Après le référendum, les concessions de la Grèce

Pourquoi la Grèce concède-t-elle à ses créanciers ce qu'elle a refusé par référendum ?

Hausse de la TVA sur certains produits, réforme des retraites, réduction du budget de la défense… Les propositions transmises hier soir par Athènes à ses créanciers reprennent la plupart des mesures rejetées par les Grecs dimanche. Mais la Grèce assortit ce programme de réformes de deux demandes : un nouveau plan d’aide de trois ans avec 53,5 milliards d’euros pour couvrir ses remboursements jusqu’à 2018 et un aménagement de sa dette. Le Premier ministre Alexis Tsipras a ainsi résumé devant les députés de son parti le dilemme auquel il est confronté : « Nous avons un mandat pour obtenir un meilleur accord que l’ultimatum de l’Eurogroupe [les ministres des Finances de la zone euro], mais certainement pas un mandat pour retirer la Grèce de la zone euro. »

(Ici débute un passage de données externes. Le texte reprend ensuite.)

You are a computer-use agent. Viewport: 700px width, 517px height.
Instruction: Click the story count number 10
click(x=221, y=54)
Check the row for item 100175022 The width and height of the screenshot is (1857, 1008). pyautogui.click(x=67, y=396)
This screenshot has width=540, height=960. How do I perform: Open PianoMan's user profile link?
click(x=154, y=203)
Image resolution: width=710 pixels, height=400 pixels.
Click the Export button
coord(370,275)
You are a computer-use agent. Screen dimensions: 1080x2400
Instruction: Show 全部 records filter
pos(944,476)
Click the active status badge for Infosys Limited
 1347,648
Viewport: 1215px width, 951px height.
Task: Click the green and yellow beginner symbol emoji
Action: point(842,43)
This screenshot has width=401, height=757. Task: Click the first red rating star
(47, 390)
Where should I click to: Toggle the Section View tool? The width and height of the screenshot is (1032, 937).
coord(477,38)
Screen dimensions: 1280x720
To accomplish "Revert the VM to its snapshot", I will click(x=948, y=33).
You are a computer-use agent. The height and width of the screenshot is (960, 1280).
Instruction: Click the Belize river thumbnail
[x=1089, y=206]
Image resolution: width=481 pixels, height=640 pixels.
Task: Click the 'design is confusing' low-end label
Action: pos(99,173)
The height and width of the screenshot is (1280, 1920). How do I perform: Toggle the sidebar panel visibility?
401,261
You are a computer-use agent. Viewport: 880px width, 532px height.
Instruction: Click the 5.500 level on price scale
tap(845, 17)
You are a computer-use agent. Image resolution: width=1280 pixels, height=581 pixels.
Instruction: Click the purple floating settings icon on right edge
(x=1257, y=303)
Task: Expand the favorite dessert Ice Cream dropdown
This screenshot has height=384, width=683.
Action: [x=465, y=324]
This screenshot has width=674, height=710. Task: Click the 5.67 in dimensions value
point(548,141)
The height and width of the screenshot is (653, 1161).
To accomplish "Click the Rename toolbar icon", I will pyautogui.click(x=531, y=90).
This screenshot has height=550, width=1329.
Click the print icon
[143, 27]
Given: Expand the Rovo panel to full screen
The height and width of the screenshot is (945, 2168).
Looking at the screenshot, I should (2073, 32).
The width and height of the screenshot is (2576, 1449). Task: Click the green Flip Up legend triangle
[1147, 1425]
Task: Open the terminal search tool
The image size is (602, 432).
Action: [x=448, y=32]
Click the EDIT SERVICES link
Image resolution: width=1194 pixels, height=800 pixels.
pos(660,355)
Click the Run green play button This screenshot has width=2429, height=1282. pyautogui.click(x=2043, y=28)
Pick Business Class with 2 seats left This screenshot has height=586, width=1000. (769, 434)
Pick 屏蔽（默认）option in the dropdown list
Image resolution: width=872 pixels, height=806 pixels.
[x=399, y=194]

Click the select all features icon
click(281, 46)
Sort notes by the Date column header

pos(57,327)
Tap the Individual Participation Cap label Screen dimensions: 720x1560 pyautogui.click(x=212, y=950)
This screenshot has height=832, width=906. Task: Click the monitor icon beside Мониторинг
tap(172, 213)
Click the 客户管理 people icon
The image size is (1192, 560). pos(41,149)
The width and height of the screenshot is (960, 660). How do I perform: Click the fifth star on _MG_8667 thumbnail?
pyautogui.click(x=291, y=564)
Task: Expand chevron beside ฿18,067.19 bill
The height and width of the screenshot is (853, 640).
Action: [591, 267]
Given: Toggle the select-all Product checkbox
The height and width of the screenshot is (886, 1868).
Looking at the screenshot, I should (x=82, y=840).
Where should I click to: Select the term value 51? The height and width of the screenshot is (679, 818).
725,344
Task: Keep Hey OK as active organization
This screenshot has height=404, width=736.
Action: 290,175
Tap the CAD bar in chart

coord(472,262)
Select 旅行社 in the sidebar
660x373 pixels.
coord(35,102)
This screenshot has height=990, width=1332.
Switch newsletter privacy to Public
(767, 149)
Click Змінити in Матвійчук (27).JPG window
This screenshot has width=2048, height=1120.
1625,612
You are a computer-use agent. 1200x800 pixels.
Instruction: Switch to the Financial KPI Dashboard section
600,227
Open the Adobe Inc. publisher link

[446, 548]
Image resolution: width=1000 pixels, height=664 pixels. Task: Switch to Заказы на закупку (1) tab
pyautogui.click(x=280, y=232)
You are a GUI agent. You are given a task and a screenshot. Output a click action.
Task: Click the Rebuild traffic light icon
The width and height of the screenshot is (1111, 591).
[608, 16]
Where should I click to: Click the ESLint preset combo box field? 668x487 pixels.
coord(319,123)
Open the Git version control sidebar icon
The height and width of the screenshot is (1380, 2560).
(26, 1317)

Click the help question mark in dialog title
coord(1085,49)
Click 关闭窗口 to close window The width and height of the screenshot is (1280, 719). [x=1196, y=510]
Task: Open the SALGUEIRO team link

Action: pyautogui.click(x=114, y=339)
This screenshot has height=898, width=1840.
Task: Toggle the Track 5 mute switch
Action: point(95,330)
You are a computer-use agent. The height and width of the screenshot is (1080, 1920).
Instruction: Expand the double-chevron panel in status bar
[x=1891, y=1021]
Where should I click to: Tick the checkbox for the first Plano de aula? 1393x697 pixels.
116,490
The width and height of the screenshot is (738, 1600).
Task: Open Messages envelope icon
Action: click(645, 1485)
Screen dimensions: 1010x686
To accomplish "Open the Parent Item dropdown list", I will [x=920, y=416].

Comment ont réagi les créanciers ?

François Hollande a considéré ce matin que le nouveau plan de réformes de la Grèce constituait « un programme sérieux et crédible » et le signe d’une « détermination à rester dans la zone euro ». L’Allemagne est bien plus prudente, le porte-parole d’Angela Merkel se contentant de préciser que les nouvelles propositions allaient « être étudiées ».

Quelles sont les prochaines échéances ?

Les créanciers doivent donner ce soir leur avis sur les nouvelles propositions, avant une nouvelle réunion de l’Eurogroupe demain. Le parlement grec débat cet après-midi et sera appelé à voter tard dans la soirée son soutien à Alexis Tsipras. Si quelques députés de son parti Syriza ont fait connaître leur refus, les formations de droite et du centre ont annoncé leur appui. En cas d’accord de la Grèce avec ses créanciers, huit pays européens, notamment la France et l’Allemagne, le soumettront au vote de leur parlement.